3. The court can itself take cognizance of the matter and proceed suo motu or cases can
commence on the petition of any public spirited individual.
4. PIL can be filed in the Supreme Court u/Art 32 of the Indian Constitution, in the High Court
u/Art 226 and in the Court of Magistrate u/sec. 133 of the Criminal Procedure Code.
5. MC. Mehta v. Union of India (2020). In this public interest litigation, it was urged to the
Supreme Court to provide people to live in an environment that is free and healthy in terms of
water, air and the surrounding and was held that these necessities came under the ambit of
Article 21 of the Constitution.
6. Ganga is cleaned as a result of PIL, Guidelines through Vishakha vs. Sate of Rajasthan
resulting in enactment of Sexual Harassment of Women at Workplace (Prevention,
Prohibition and Redressal) Act, 2013.
Child marriage
Child marriage is one of the unfair customs that used to prevail until the coming of the Child
Marriage Restraint Act, 1929. Act was further amended in 2006 and came to be known as
the Prohibition of the Child Marriage Act, 2006. Child marriage is in one-way exploitation
against the girl child.
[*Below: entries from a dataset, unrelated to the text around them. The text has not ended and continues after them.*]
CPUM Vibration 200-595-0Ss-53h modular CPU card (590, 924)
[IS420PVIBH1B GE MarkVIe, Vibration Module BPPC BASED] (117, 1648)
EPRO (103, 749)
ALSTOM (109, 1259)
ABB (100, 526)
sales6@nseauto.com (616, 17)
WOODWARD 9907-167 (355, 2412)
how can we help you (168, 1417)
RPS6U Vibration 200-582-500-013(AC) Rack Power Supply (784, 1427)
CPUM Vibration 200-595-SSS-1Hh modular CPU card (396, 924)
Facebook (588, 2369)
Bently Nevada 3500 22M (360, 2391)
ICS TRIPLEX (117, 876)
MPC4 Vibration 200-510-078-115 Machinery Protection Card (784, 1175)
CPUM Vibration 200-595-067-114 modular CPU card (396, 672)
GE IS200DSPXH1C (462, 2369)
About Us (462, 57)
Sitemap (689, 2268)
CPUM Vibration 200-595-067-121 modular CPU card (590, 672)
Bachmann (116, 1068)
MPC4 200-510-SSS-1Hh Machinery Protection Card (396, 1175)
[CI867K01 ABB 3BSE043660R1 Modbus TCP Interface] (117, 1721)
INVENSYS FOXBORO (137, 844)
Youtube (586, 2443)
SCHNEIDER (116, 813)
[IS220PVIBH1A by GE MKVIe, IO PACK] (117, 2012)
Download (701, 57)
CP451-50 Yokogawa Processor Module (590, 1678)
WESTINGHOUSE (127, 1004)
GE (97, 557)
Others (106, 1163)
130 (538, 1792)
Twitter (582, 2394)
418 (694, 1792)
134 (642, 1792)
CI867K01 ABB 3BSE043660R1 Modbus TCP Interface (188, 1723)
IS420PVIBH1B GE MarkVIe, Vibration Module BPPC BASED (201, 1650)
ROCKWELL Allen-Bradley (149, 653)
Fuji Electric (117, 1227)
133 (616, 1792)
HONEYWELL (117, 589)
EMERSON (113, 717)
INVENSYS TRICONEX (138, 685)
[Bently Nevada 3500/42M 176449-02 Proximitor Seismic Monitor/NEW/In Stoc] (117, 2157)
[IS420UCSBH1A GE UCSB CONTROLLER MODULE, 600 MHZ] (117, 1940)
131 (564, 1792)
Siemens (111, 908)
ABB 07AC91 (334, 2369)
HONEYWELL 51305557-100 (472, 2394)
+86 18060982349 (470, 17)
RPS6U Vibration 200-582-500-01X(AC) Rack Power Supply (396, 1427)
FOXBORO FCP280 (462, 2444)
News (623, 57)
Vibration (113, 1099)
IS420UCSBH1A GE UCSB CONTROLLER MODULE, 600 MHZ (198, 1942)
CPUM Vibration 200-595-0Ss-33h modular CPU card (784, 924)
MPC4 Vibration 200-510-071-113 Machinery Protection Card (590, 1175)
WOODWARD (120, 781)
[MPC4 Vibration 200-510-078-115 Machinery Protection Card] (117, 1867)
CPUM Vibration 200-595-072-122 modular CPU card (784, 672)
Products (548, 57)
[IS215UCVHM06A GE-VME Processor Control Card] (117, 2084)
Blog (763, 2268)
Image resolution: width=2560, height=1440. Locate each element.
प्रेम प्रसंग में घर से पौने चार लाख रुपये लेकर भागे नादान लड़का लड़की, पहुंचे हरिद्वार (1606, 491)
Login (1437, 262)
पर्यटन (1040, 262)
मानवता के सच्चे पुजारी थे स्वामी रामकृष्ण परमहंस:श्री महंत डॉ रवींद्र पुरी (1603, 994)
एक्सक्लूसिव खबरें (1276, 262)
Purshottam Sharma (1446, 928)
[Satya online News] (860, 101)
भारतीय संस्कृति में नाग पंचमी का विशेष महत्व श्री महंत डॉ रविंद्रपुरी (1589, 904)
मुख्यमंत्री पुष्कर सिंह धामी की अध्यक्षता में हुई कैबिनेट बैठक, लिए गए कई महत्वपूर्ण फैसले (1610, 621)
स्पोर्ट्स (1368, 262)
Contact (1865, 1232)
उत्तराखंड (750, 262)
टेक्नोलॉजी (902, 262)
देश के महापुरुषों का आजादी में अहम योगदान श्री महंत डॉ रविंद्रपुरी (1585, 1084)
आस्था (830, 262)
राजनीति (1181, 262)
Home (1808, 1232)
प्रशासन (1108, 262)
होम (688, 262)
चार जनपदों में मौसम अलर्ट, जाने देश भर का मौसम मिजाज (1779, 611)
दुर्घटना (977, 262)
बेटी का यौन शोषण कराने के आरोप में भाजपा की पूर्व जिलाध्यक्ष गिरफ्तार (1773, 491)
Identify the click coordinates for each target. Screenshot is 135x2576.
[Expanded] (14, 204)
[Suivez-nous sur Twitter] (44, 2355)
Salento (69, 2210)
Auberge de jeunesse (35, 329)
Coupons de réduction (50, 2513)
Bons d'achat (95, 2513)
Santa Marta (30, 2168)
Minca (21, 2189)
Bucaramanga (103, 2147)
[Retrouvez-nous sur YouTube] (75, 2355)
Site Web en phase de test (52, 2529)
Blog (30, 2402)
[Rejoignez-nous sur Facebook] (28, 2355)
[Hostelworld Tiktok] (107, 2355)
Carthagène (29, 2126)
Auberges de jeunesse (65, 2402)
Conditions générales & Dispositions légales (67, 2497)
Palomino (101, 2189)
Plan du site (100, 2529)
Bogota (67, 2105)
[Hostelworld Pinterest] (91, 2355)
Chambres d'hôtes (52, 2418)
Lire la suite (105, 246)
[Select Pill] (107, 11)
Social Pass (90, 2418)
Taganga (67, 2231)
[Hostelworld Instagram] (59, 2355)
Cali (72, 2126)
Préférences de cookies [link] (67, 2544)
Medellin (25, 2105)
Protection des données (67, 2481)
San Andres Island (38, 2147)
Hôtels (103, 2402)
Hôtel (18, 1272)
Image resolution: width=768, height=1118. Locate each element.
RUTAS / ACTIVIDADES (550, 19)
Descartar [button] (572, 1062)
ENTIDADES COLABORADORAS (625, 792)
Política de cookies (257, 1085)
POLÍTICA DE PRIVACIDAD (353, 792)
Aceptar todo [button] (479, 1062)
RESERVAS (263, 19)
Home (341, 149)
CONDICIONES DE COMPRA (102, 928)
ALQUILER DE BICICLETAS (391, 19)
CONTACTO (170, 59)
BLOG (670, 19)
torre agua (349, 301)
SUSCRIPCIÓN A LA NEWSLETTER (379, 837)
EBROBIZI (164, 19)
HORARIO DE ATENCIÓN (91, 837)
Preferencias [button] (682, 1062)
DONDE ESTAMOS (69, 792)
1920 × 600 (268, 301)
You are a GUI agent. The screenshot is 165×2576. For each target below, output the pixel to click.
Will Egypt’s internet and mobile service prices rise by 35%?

In an age when children should pursue education, they are married in
order to remove responsibilities on the part of the parents and society. Though being a social
evil, it was accepted by the society and therefore, legislation was only solution to eradicate it
completely.
Rape
More than just being a social issue, rape occurs due to the mindset of the people in the nation.
It is only through law, there be a change in the mentality of individuals in the society so as to
stop committing such a heinous offence. A social change by creating a strong deterrent for
the offenders which can as well act as fear for them and make them think before committing
anything of this sort. S. 376 includes all instances of Rape under 7 sub sections i.e. by police,
by person in authority, by public servant. Then Criminal law Amendment Act, 2013 i.e. result
of Nirbhaya case is S. 376 A (causing women into vegetative state), 376B (intercourse by
husband during separation), S. 376C (by person in authority) and lastly S. 376D (gang rape).
Held: Hon’ble Delhi High Court that Inducement to have a physical relationship by
promising marriage must have a clear nexus with the moment promise of marriage cannot be
held out as an inducement for engaging in sex over a protracted and indefinite period of time.
Section 377
Section 377 of the Indian Penal Code,1860 that use to criminalise unnatural offences that is if
intercourse takes place between two men or between two women, the same will be declared
as an offence under this provision was scraped off by the Supreme Court of India on the
grounds that homosexuality is no more an offence in the eyes of law. Supreme Court in the
landmark judgment of Navtej Singh Johar v. Union of India (2018) decriminalised all kinds
of consensual sex among adults which were inclusive of homosexual sex also. This decision
by the apex court brought in a revolutionary change in the Indian society, traditions and
beliefs. It was a welcoming judgment for the majority of the people especially the queer
community. The Supreme Court in a way established Article 21 once again placing that every
individual has a right to life and personal liberty which should not be curbed due to societal
norms.
1. As social issues take time to remove, the law should be strong enough to accelerate that
change.
2. Rape laws have been laid down but rapes are not decreasing.
3. Racial discrimination and caste discrimination are being faced by the world until today.
4. Protests, mass gatherings, everything are failing because the laws that are present are not
having a strong root to bring in a social impact.
5. Homosexuality has been brought to the mainstream but not many accept the same as it goes
against the social norms.
CONCLUSION
It can therefore, be said that though law is an instrument present to bring in a social change
and to be precise it has brought in a lot of social changes like ending child marriage, Sati, and
reducing other social evils like Female infanticide and foeticide (tho present in come parts of
India), but it still has a long way to go in order to bring in societal transformation because
mentality and outlook of people would take some more time.